__DATA FOR THE TASK__
..........

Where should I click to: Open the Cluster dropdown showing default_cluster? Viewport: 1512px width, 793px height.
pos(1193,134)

..........

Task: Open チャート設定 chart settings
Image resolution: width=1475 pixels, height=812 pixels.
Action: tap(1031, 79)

..........

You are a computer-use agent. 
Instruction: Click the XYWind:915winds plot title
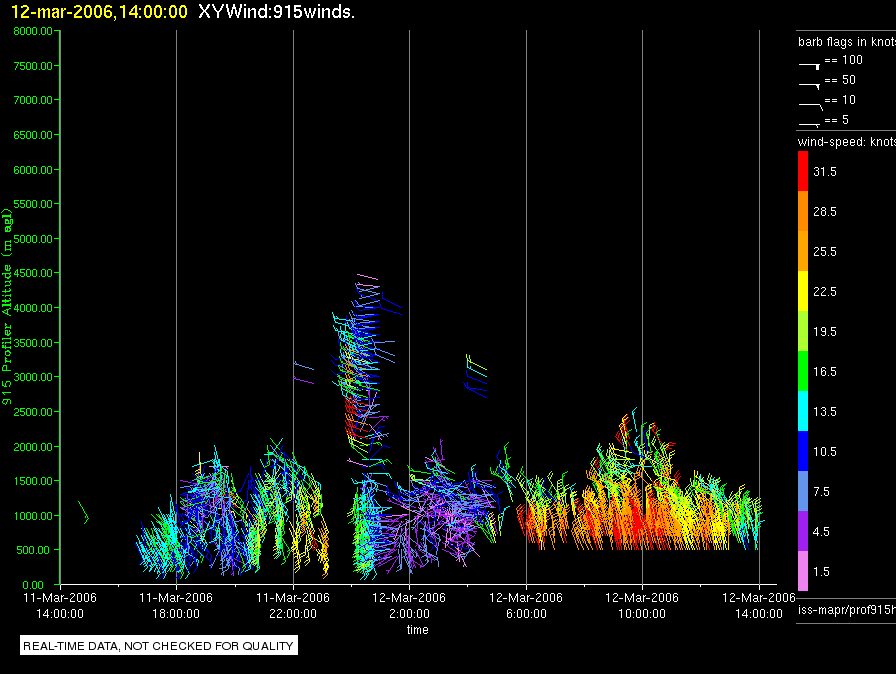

..........

__YOUR OBJECTIVE__
The answer is the lines above between the line holding "You are a computer-use agent." and the line holding "Instruction: Click the", inclusive, each written out exactly, and no others.

__RESPONSE BOX__
You are a computer-use agent. 
Instruction: Click the XYWind:915winds plot title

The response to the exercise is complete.